TASK MATERIAL
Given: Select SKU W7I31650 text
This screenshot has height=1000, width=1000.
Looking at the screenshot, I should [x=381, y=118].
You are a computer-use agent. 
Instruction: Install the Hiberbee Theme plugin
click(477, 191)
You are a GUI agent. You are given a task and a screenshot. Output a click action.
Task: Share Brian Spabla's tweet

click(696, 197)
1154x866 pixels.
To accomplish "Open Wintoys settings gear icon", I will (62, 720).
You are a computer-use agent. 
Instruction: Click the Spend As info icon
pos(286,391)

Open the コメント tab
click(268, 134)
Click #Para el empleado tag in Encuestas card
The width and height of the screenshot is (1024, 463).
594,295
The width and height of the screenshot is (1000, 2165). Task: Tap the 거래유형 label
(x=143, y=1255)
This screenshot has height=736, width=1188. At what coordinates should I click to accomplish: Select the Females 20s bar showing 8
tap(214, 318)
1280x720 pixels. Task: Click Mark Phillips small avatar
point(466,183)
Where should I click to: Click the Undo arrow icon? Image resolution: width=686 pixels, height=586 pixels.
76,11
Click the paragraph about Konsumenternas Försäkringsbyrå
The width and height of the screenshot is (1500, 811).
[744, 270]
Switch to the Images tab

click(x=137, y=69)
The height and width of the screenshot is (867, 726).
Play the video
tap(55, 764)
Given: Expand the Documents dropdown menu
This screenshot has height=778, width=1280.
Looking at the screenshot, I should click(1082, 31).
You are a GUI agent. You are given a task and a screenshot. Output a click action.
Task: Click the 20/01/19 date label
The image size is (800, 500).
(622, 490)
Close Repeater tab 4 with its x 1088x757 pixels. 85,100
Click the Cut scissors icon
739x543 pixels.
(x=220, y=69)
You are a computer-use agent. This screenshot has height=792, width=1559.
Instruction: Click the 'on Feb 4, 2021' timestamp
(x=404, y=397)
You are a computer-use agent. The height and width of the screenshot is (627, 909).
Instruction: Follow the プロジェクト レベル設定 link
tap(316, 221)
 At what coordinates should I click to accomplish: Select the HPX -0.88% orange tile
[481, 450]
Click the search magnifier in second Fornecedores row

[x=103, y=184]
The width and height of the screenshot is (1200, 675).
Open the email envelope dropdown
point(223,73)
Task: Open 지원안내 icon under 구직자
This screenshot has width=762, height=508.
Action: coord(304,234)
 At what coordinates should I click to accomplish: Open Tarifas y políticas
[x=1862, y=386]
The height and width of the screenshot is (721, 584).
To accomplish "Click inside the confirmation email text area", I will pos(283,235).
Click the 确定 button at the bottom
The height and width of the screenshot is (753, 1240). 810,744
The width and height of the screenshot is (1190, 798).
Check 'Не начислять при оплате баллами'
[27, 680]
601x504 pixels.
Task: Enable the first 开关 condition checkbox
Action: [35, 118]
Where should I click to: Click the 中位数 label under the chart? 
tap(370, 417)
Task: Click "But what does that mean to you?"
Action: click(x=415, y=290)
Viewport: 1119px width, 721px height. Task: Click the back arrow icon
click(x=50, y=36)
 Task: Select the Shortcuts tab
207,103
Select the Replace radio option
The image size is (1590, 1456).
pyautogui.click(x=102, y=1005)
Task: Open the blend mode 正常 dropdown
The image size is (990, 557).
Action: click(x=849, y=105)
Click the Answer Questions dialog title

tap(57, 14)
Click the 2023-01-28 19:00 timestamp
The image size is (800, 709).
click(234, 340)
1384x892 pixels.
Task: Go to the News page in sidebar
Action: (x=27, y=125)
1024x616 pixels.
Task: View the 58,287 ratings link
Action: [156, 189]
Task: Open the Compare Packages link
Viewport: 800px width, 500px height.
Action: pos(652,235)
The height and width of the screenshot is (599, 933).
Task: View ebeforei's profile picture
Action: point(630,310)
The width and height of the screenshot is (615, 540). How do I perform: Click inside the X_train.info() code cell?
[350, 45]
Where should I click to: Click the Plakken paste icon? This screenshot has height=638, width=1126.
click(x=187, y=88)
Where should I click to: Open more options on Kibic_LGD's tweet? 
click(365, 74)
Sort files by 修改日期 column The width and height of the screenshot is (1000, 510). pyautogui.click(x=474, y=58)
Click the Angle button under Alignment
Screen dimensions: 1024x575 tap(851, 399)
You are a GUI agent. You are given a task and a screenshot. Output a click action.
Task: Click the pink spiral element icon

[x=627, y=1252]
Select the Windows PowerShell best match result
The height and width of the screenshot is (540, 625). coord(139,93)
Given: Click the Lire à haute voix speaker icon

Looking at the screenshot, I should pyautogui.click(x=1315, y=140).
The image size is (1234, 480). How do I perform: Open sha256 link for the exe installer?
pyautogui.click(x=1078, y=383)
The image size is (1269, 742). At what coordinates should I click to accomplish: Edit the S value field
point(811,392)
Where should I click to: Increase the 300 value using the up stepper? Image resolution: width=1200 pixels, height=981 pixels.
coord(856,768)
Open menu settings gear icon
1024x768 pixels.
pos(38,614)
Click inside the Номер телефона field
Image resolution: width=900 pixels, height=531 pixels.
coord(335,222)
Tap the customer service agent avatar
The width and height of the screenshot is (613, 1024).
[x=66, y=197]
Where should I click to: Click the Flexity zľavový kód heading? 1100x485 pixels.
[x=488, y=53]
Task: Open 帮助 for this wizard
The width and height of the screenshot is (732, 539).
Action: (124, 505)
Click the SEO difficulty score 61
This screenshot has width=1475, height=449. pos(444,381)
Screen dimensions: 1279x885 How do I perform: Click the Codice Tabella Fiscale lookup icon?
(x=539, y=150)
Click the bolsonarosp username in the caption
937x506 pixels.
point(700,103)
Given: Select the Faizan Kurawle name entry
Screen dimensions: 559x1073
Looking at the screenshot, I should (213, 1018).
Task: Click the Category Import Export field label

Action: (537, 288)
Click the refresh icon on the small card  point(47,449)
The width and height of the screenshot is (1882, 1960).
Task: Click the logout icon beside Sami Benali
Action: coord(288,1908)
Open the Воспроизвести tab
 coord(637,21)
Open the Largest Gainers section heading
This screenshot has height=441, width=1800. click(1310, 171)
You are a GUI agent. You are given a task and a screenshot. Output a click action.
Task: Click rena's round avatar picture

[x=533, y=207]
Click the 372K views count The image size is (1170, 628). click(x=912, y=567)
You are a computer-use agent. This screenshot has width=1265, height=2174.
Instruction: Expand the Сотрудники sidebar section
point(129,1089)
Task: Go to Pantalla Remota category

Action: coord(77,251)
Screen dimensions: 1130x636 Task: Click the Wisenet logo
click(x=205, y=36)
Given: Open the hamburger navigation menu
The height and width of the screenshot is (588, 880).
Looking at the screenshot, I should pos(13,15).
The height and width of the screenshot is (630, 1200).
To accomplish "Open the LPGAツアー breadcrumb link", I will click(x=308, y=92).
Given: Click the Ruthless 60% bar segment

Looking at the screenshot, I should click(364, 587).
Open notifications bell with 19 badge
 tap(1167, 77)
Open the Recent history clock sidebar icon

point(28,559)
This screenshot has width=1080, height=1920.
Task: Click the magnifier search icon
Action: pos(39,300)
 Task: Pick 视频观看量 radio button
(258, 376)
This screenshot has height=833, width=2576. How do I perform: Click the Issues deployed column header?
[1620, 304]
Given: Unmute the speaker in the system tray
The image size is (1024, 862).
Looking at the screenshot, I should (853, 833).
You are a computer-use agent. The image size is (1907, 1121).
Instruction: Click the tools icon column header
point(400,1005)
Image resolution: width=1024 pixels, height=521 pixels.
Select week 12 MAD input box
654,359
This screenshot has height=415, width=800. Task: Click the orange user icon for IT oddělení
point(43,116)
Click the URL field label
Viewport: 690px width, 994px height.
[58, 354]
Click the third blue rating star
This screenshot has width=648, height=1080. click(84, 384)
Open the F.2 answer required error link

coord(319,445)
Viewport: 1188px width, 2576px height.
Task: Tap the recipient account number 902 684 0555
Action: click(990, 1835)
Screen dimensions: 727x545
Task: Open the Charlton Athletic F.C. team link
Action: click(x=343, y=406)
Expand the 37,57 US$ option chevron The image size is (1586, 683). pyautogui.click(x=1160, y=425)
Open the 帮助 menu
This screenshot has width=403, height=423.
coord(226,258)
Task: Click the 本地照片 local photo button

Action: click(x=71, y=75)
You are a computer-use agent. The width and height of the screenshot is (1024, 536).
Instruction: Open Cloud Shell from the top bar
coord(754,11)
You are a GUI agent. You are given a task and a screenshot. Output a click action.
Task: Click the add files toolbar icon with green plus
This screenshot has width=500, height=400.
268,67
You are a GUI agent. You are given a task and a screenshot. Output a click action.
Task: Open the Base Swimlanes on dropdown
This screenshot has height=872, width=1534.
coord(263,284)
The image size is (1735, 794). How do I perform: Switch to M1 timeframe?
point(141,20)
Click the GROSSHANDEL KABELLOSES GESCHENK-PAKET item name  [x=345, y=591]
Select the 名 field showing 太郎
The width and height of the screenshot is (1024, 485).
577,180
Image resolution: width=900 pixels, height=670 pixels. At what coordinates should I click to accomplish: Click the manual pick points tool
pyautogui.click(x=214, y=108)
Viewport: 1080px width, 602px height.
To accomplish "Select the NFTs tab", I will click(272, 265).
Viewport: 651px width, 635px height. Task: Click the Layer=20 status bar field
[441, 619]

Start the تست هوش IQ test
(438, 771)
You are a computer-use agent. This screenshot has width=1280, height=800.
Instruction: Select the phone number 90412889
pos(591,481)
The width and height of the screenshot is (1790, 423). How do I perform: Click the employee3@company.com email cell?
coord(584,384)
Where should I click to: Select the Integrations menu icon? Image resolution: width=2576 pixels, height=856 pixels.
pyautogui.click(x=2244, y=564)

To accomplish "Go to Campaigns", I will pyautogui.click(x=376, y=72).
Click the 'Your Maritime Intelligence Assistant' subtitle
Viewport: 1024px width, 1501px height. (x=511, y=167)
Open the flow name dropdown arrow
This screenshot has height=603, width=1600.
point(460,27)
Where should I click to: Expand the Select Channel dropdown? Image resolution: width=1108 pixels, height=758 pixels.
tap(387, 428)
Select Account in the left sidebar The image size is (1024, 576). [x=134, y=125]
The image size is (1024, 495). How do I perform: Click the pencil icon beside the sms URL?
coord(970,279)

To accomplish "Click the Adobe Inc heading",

BRIEF
Please return exactly the lines from the first line of the material through the one with "Click the paragraph", and no lines after it.

RESULT FOR THIS EXERCISE
Given: Select SKU W7I31650 text
This screenshot has height=1000, width=1000.
Looking at the screenshot, I should [x=381, y=118].
You are a computer-use agent. 
Instruction: Install the Hiberbee Theme plugin
click(477, 191)
You are a GUI agent. You are given a task and a screenshot. Output a click action.
Task: Share Brian Spabla's tweet

click(696, 197)
1154x866 pixels.
To accomplish "Open Wintoys settings gear icon", I will (62, 720).
You are a computer-use agent. 
Instruction: Click the Spend As info icon
pos(286,391)

Open the コメント tab
click(268, 134)
Click #Para el empleado tag in Encuestas card
The width and height of the screenshot is (1024, 463).
594,295
The width and height of the screenshot is (1000, 2165). Task: Tap the 거래유형 label
(x=143, y=1255)
This screenshot has height=736, width=1188. At what coordinates should I click to accomplish: Select the Females 20s bar showing 8
tap(214, 318)
1280x720 pixels. Task: Click Mark Phillips small avatar
point(466,183)
Where should I click to: Click the Undo arrow icon? Image resolution: width=686 pixels, height=586 pixels.
76,11
Click the paragraph about Konsumenternas Försäkringsbyrå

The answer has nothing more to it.